"""
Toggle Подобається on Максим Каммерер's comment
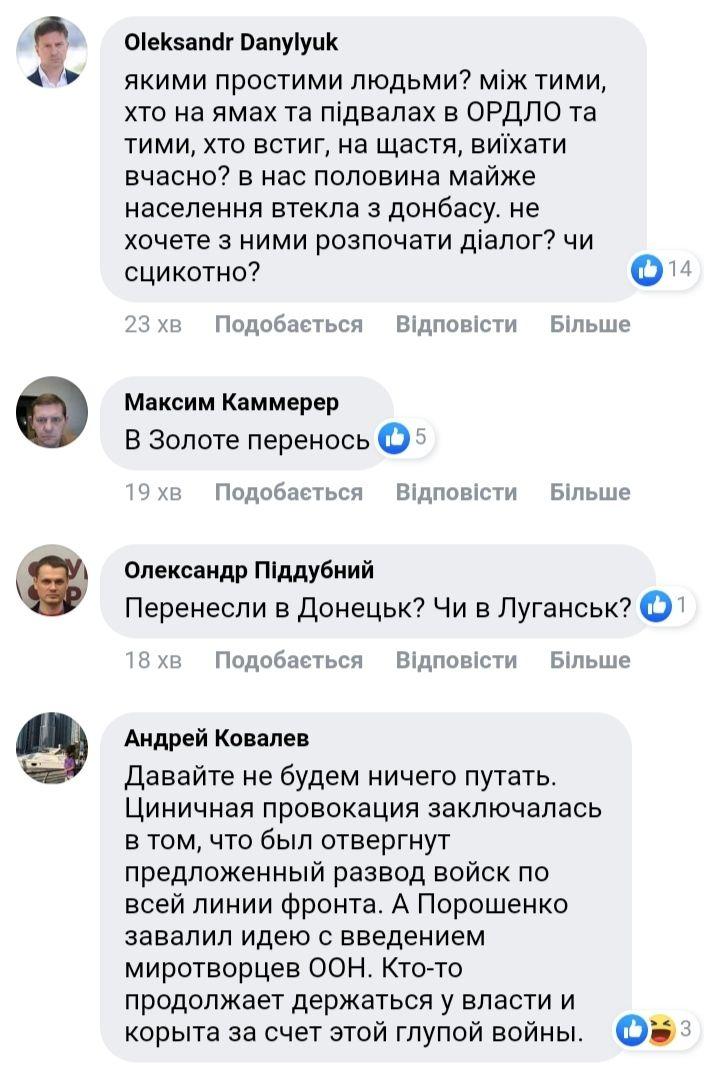Screen dimensions: 720x1075 pos(288,492)
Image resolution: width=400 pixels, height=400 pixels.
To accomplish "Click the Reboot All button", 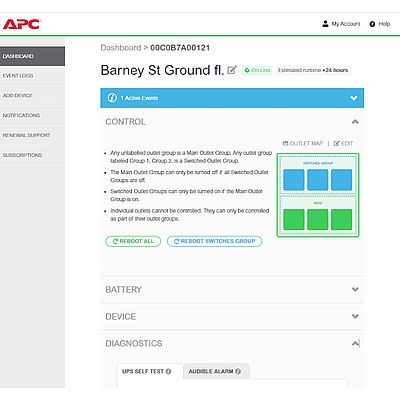I will click(133, 241).
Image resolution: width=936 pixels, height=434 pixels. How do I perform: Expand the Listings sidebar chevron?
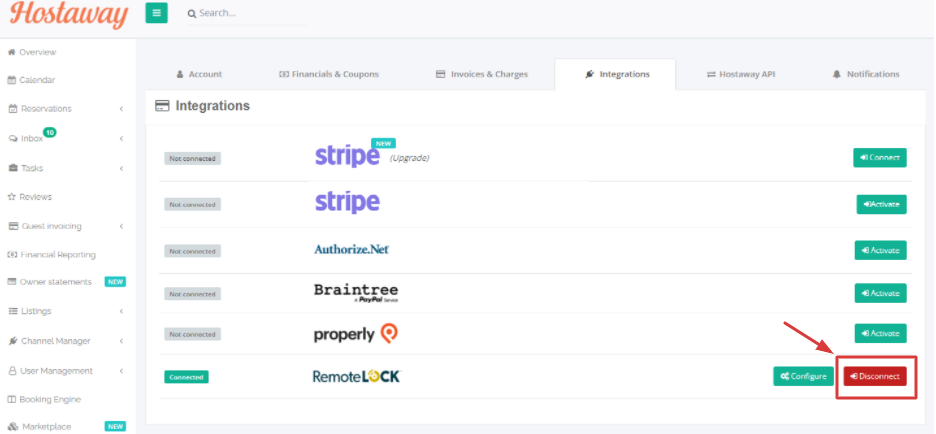tap(121, 311)
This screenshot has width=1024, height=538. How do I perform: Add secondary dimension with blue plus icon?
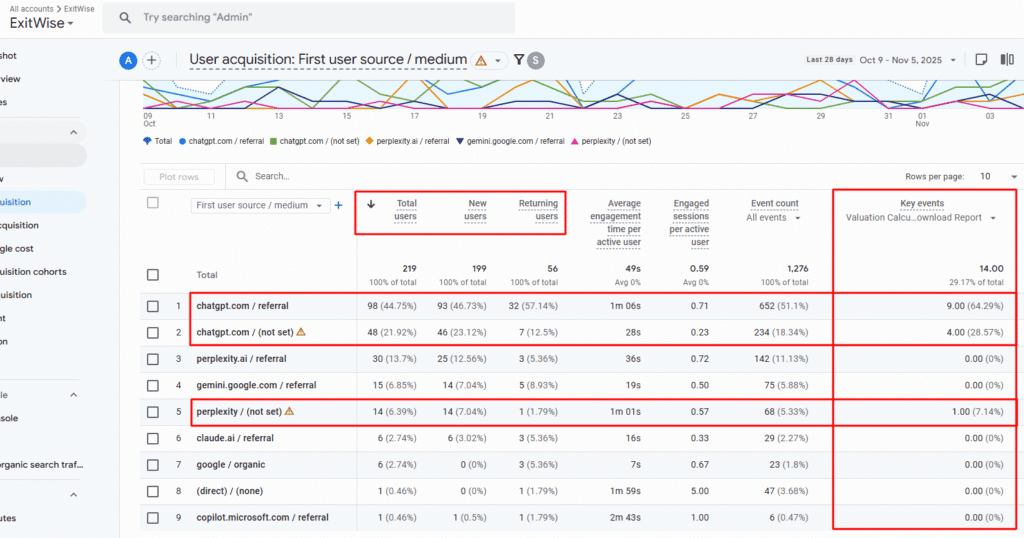point(338,205)
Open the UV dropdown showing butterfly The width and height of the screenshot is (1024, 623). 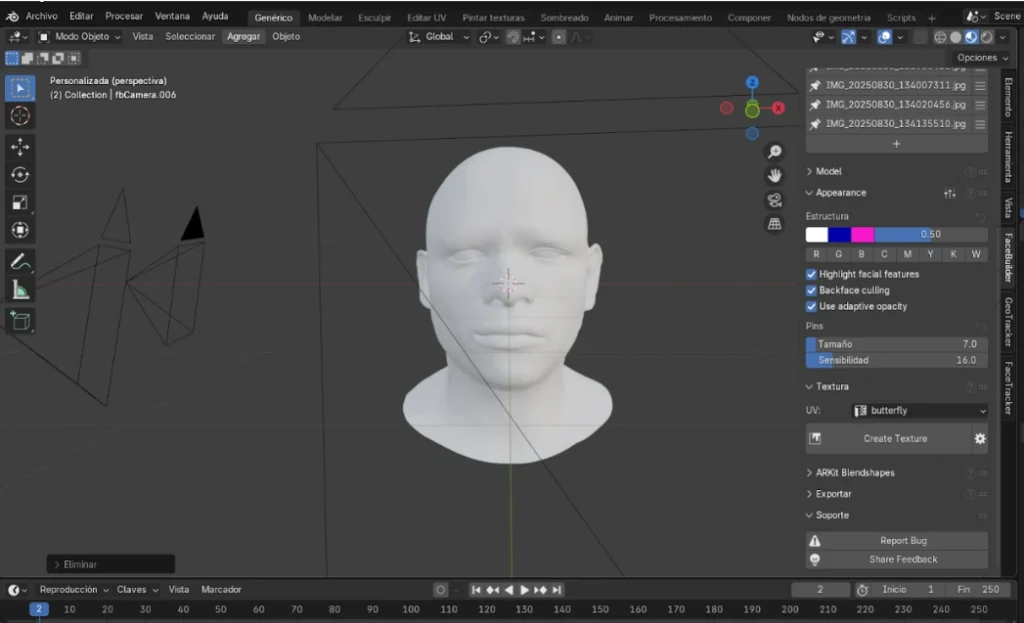click(918, 410)
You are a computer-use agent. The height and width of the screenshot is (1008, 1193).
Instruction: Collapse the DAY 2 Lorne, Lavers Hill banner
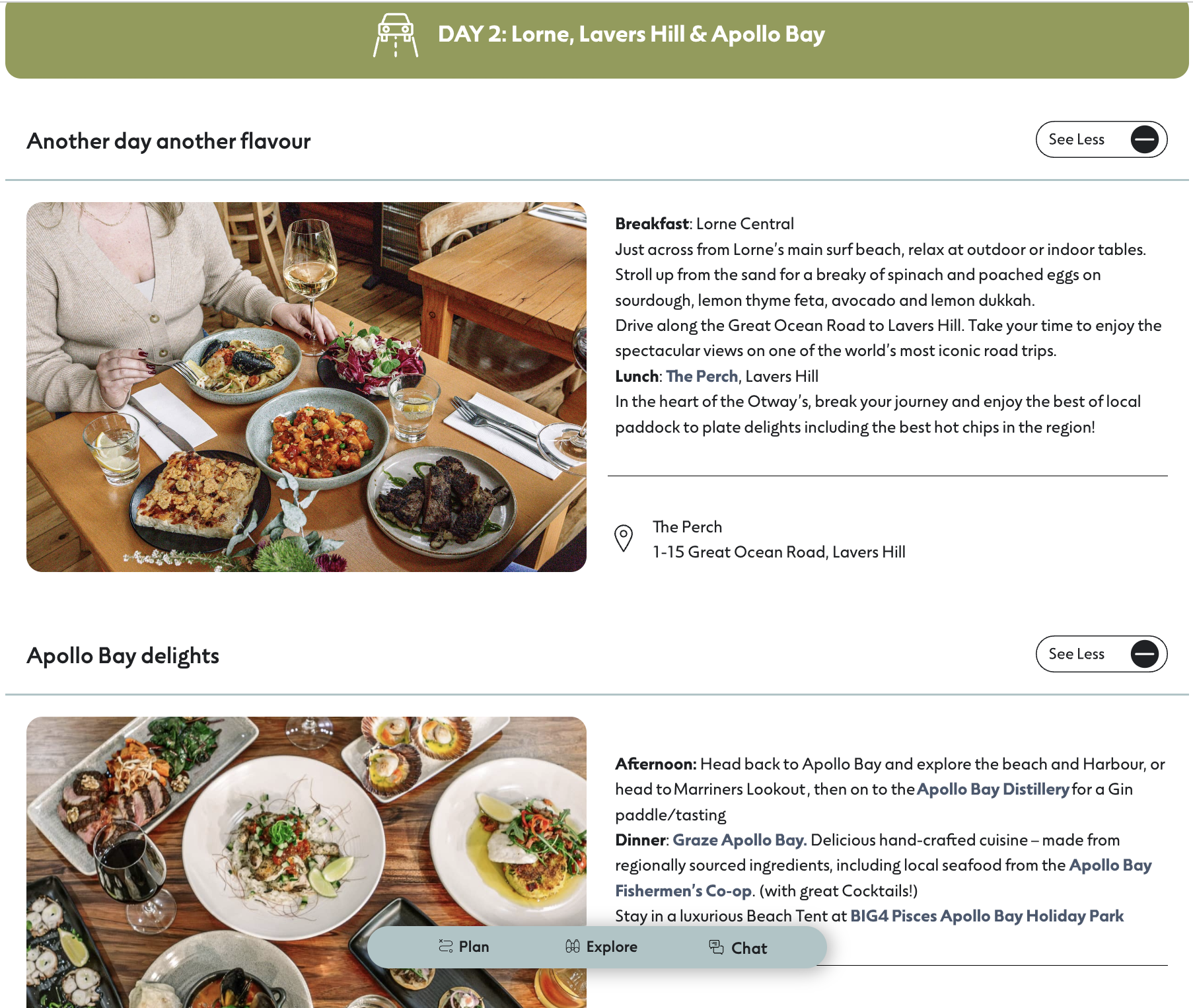(596, 40)
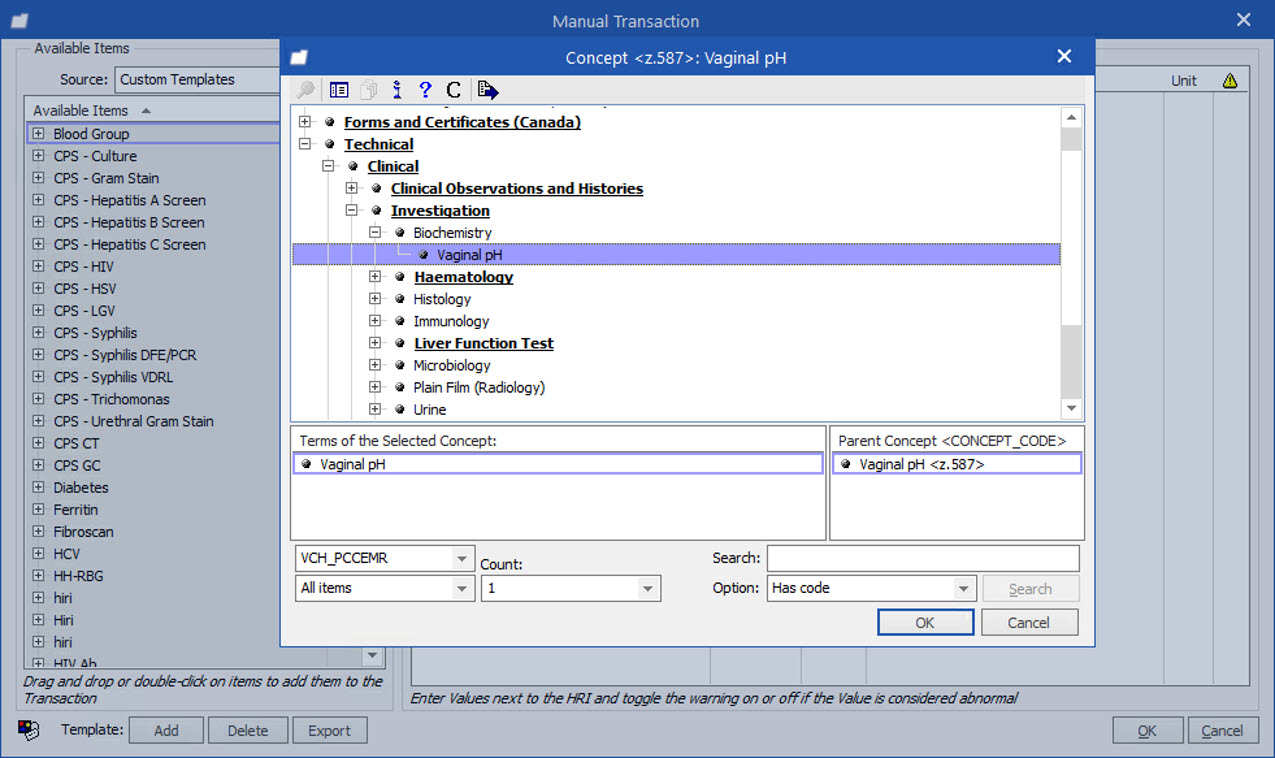1275x758 pixels.
Task: Click the C icon on the concept toolbar
Action: (452, 89)
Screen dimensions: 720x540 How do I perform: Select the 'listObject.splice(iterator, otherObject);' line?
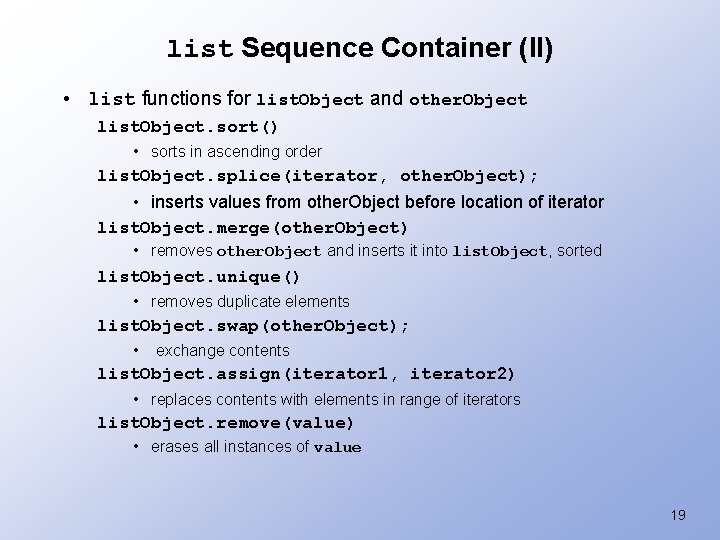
"""
--- STATED GOAL ---
Echo the entries verbatim, starting at the line that contains "You are a computer-use" and continuing through the end of the entries. Leave the pictures out of your answer.

--- ANSWER FOR THE TASK ---
You are a computer-use agent. The height and width of the screenshot is (1008, 1193).
Instruction: Collapse the DAY 2 Lorne, Lavers Hill banner
(596, 40)
1275x758 pixels.
Task: Click the C icon on the concept toolbar
Action: (452, 89)
Screen dimensions: 720x540 How do I perform: Select the 'listObject.splice(iterator, otherObject);' line?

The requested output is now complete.